Summary of Decision issued June 5, 2007

[SPECIAL NOTE: This opinion uses "Universal Citation" and was given an "official" citation when issued. You should use this citation whenever you cite the opinion, with a P.3d parallel citation. You will note that all of the paragraphs are numbered. When you need to provide a pinpoint citation, the universal portion of the citation will use that paragraph number. The pinpoint citation in the P.3d portion should include the reporter page number. If you need assistance, please contact the Wyoming State Law Library.]

Summaries are prepared by Law Librarians and are not official statements of the Wyoming Supreme Court.

Case Name: In the Interest of L.L., A.L., M.L. and N.C.:M.L. v. Laramie County Dep’t of Family Services

Citation: 2007 WY 92

Docket Number: C-06-8

Appeal from the District Court of Laramie County, the Honorable Keith G. Kautz, Judge

Representing Appellant (Defendant): John M. Burman, Faculty Supervisor and Tina Popova, Student Director, UW Legal Services Program; and Scott A. Homar, Cheyenne, Wyoming. Argument by Ms. Popova. (Order granting Motion allowing Scott A. Homar to withdraw as counsel entered Nov. 16, 2006.)

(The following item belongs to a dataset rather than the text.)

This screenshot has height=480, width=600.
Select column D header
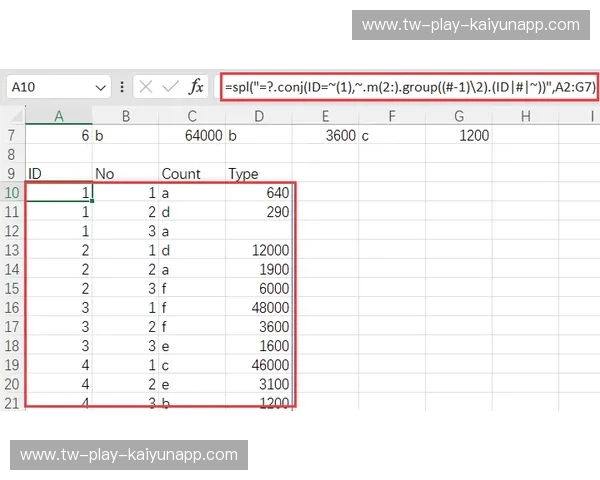259,116
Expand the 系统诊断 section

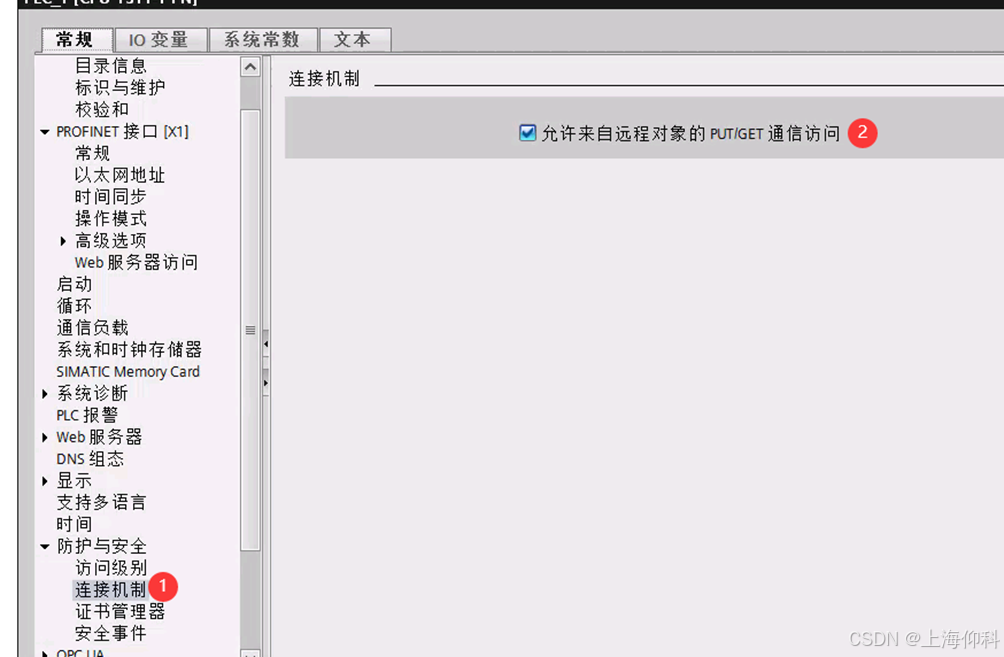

Representing Appellee (Plaintiff): Patrick J. Crank, Wyoming Attorney General; Robin Sessions Cooley, Deputy Attorney General; Dan S. Wilde, Senior Assistant Attorney General; and Jill E. Kucera, Senior Assistant Attorney General. Argument by Ms. Kucera.

Issue: Whether the district court erred when it permitted the GAL from previous neglect cases involving Mother and her children to testify at the termination of parental rights hearing, wherein the witness was not appointed as a GAL. Whether clear and convincing evidence existed to justify terminating Mother’s parental rights.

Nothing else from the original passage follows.